ブレーキトラブルの原因は、ABSの制御プログラムに!

 プリウス
プリウスは世界中のどのメーカーも真似ができないほど、高度なシステムを搭載した世界に誇れるクルマだけに、対応の遅れによってイメージダウンを余儀なくされるのは非常に残念なところ
連日マスコミをにぎわせているプリウスのブレーキトラブルの問題ですが、2月9日に正式にリコールの対象となることが発表されました。リコールの内容としては、ブレーキのABS制御プログラムに不具合があったため、このプログラムの内容を修正するというものです。

プリウスでは、制動時に通常の油圧式のブレーキとともに、減速エネルギーを活用して発電を行う回生ブレーキを組み合わせてクルマを減速させています(エンジン始動時にはエンジンブレーキも効きます)。どちらのブレーキをどれくらい効かせるかは、コンピュータが制御して最適に配分しているため、ドライバーは特に意識せずともこの二つのブレーキをうまく併用しているのです。

最近では、この手の回生ブレーキ・システムはプリウスなどのハイブリッドカーだけに限らず、一部の欧州車を中心に普通のエンジンを搭載した車でも採用され始めていますし、昨年からF1マシンに採用された「カーズ」も一種の回生ブレーキといえます。ただそれにしても、これまであまりにもクルマとは縁のなかったものだけに、ちょっとその仕組みがイメージしにくいものかもしれません。

そのため、プリウスのブレーキに不具合がある、という話が出回りだしたころには、この油圧ブレーキと回生ブレーキの切り替えに問題があるのではないか? というような憶測も出ていたようです。ただ、今回のトヨタの発表によれば、不具合はABSの制御にあったというのがその真相だったようです。

実際、ブレーキの効きが甘くなる、ブレーキを踏んでいるのに一瞬減速しなくなる、という症状が現れているのは、例えば雪道や雨の日などの滑りやすい路面や凸凹してタイヤの接地性が悪い路面で、しかもかなり低速での走行中だといいます。これらの状況を考えると、やはりABSが作動した時に症状が現れていたようです。

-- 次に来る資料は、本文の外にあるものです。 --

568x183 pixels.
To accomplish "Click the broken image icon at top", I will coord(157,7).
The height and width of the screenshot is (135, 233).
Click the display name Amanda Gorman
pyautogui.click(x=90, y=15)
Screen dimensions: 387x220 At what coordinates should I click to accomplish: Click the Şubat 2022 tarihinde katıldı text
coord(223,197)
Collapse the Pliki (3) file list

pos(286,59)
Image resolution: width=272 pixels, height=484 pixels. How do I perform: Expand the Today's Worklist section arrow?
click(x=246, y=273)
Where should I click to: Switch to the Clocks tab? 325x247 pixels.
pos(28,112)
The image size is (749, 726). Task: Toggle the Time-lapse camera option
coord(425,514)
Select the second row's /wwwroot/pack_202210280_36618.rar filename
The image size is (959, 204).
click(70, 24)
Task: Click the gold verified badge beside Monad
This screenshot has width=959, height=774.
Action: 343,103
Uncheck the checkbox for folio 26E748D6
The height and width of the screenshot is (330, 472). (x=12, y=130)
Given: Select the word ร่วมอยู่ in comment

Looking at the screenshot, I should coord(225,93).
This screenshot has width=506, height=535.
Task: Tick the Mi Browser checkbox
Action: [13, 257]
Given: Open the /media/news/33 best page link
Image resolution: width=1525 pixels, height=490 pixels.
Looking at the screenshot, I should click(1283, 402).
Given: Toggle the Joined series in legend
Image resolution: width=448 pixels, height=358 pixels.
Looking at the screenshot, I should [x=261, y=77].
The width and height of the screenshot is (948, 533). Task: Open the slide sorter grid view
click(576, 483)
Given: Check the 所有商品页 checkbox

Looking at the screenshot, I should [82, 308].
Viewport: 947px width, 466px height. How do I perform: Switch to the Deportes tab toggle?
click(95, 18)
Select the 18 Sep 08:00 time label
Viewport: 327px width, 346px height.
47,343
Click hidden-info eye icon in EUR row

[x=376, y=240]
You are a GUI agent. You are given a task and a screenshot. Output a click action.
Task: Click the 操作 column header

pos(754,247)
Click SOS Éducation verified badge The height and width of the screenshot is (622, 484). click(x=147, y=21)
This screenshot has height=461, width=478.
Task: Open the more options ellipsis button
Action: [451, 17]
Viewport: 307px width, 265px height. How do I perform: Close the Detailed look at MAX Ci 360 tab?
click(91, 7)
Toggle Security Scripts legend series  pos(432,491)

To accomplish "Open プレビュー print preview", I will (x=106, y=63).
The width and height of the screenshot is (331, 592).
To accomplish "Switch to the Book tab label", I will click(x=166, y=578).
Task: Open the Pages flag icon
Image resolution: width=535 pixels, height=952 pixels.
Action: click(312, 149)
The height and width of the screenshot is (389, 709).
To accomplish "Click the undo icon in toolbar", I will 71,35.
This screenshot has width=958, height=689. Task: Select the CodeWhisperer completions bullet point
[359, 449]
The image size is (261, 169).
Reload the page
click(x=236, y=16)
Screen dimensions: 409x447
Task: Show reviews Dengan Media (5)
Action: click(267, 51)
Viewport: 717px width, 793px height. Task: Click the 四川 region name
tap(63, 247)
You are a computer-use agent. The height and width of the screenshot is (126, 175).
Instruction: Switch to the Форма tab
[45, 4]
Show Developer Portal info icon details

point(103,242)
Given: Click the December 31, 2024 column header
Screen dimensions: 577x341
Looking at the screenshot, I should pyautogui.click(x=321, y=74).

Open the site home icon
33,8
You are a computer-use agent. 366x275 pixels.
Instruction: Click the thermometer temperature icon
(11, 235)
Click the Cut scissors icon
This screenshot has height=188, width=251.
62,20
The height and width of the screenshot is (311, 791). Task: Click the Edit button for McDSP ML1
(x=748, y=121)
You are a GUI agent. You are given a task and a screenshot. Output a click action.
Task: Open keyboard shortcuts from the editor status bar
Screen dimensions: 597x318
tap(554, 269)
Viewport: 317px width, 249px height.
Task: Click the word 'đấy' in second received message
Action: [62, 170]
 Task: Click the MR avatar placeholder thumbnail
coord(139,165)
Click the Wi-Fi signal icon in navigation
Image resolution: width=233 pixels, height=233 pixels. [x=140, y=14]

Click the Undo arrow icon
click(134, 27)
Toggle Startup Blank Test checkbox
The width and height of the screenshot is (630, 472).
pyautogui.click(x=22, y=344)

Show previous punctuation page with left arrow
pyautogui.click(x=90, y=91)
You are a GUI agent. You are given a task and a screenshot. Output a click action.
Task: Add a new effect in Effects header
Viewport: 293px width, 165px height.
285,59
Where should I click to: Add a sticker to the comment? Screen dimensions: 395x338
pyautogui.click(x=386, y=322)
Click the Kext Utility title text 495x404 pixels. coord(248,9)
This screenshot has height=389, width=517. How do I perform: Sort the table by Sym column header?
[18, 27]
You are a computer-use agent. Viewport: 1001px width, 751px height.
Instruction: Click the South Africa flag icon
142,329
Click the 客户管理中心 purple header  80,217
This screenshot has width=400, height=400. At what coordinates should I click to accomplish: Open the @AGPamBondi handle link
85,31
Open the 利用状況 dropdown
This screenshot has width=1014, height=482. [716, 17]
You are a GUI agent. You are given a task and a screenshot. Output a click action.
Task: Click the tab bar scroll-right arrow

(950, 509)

プリウスのブレーキ・システムでは、ABSが作動すると回生ブレーキがカットされ、油圧ブレーキのみの制御となるように設定されています。ならば、回生ブレーキがカットされた瞬間に、減速させる力が弱まるのではと思われるかもしれませんが、もともとABSが介入すればタイヤのロックを解除するため、回生ブレーキだけでなく油圧式ブレーキの力も弱められるはずですね。となると、やはりこの切り替えポイント自体には問題はなさそうです。